Yo me bajo el sueldo, yo me lo subo

Algunos alcaldes cobrarán menos que sus predecesores, otros congelan los sueldos que ya tenían y algunos más suben su nómina hasta un 22 %


santiago / la voz

Uno de esos lugares comunes que transitan todos los partidos al valorar sus resultados electorales es la llamada a entender el mensaje que los ciudadanos trasladaron con sus votos. No hay fallo. Toca interpretar. Otra cosa es que la lectura que más interesa a cada formación coincida con lo que realmente dijeron las urnas. Pero en esta ocasión hay un consenso casi general en que los electores han castigado la corrupción y reclaman otro estilo de hacer política. A esa idea obedece el giro social de Feijoo a su gestión en la Xunta. Y también la apuesta por rebajar los sueldos que muchos alcaldes han convertido en su primera medida de gobierno. Aunque entre esos ajustes, meramente cosméticos en algunos casos y forzados en otros por la obligación de cumplir los topes retributivos de la reforma local, también se cuelan subidas.
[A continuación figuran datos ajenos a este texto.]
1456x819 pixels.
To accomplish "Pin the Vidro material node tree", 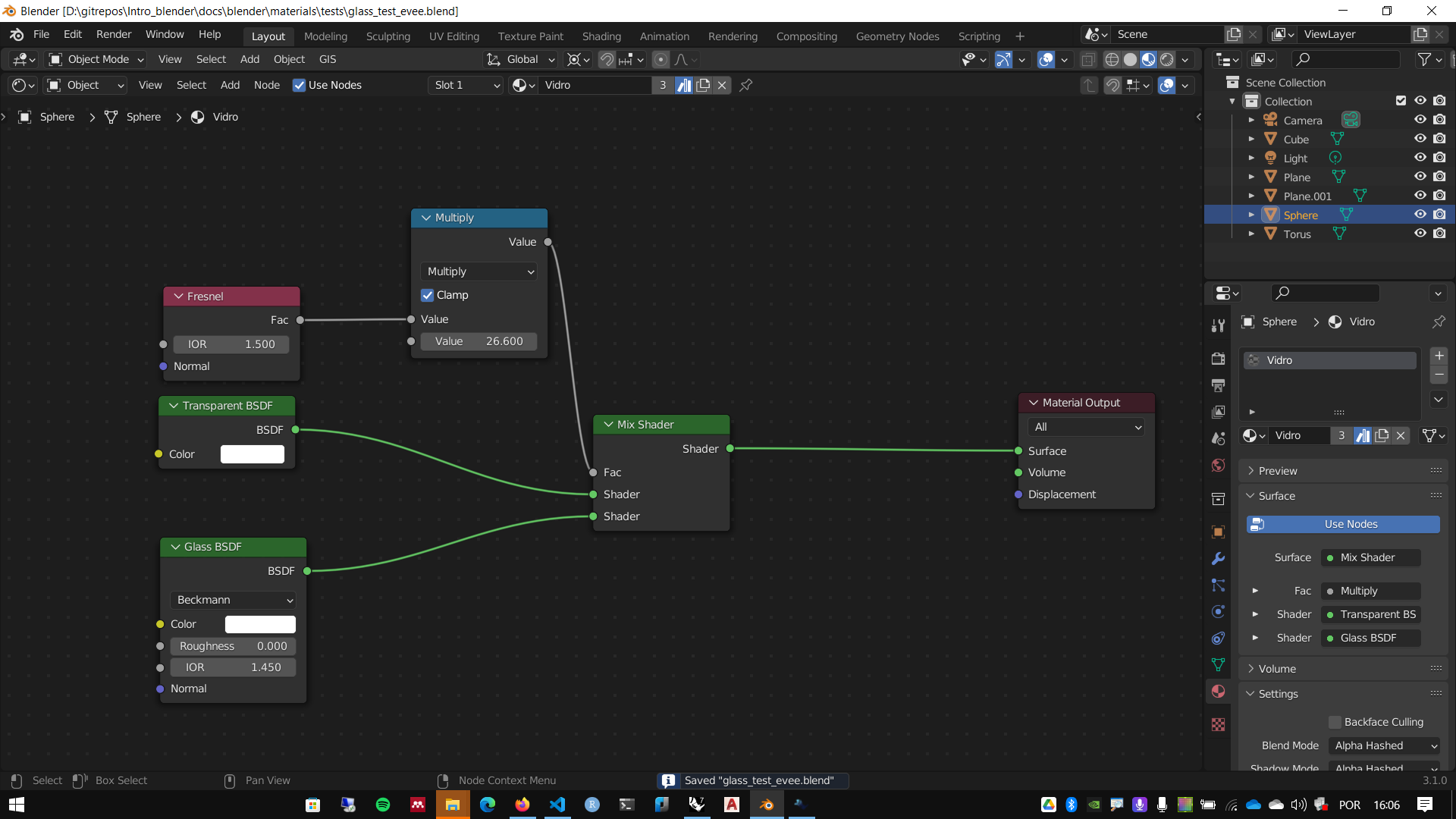I will point(746,85).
Los más rápidos con la tijera han sido los alcaldes de las mareas. El de A Coruña, Xulio Ferreiro, cobrará 40.000 euros brutos anuales, 25.220 menos que su predecesor, Carlos Negreira (PP). El gobierno herculino ahorrará en nóminas 238.000 euros por ejercicio respecto a la anterior corporación. Más modesta todavía será la retribución del alcalde de Santiago. Martiño Noriega tendrá una asignación de 36.000 euros netos (unos 50.000 brutos, 13.000 menos que su antecesor, Agustín Hernández, del PP). En Ferrol, Jorge Suárez se rebajará el sueldo un 9,5 %, de los 44.234 euros brutos anuales que estaban aprobados a 40.000. Los seis asesores que se nombrarán pasarán de 38.000 euros a 33.000. Las retribuciones de los concejales y el importe de dietas por asistencia a plenos y comisiones se mantienen sin cambios. Más modesto es el ajuste anunciado por el nuevo alcalde de Ourense. Jesús Vázquez (PP) cobrará 64.431 euros brutos al año, un 5 % menos de lo que percibía el socialista Agustín Fernández.
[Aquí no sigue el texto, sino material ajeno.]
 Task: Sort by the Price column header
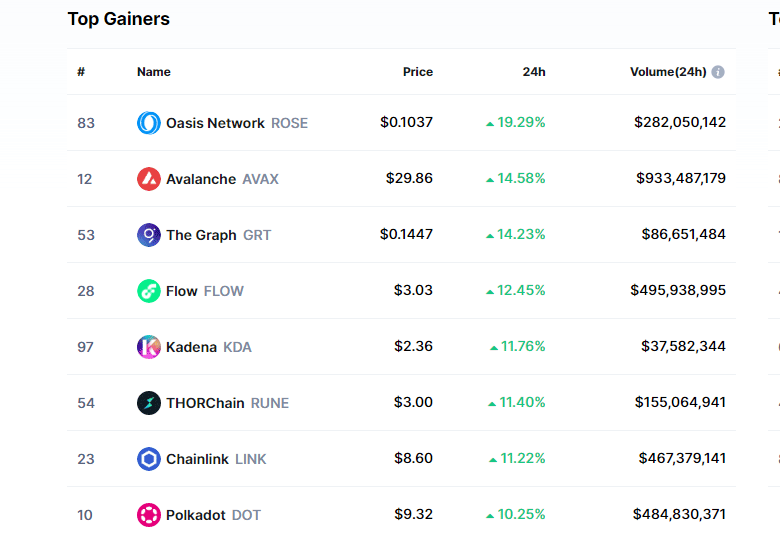[418, 72]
En las otras tres ciudades no hay recortes a la vista. Miguel Anxo Fernández Lores (BNG) mantiene en Pontevedra las tablas salariales del anterior mandato. Percibirá 63.831 euros brutos. La primera teniente de alcalde, Carme da Silva (BNG), 57.736, y los nueve ediles liberados, 42.865 cada uno. En Vigo, donde sigue al mando el socialista Abel Caballero (65.220 euros) no se esperan cambios. Tampoco en Lugo, donde el PSOE y las fuerzas que apoyan a Lara Méndez (PSOE) no han tratado aún el asunto. Su predecesor, Xosé López Orozco, cobraba 66.881 euros.

En general, las nóminas encogen donde el bastón de mando ha cambiado de manos. Pero en la mayoría de los ayuntamientos la merma no va más allá del sueldo del alcalde. Ese gesto reporta poco oxígeno a las arcas locales y provoca, en cambio, situaciones chocantes. Algunos regidores arrancan su mandato cobrando menos que los funcionarios municipales más cualificados. Además de los casos citados, están, entre otros, los de Pontedeume (donde el socialista Bernardo Fernández cobrará 27.384 euros, 16.300 menos que su predecesor del PP), Fene (donde el nacionalista Juventino Trigo baraja un recorte del 50 % respecto a su antecesor), O Carballiño (el socialista Francisco Fumega anuncia una rebaja del 10 %), Noia (cuya alcaldía sigue en manos del PSOE, pero Miguel Paz no cobrará del concello y reducirá el gasto hasta en un 40 %), A Pobra (con una rebaja sin precisar), A Laracha, Cuntis (el socialista Manuel Campos reducirá un 10 % los 34.000 del popular Antonio Pena), Ponte Caldelas (cuyo alcalde socialista, Andrés Díaz, tendrá 8.000 euros brutos menos de nómina de los que tenía el popular Perfecto Rodríguez) y Sada (donde Benito Portela, de Sadamaioría, cobrará 10.000 euros menos que los 40.000 que percibía Ernesto Anido, del PP).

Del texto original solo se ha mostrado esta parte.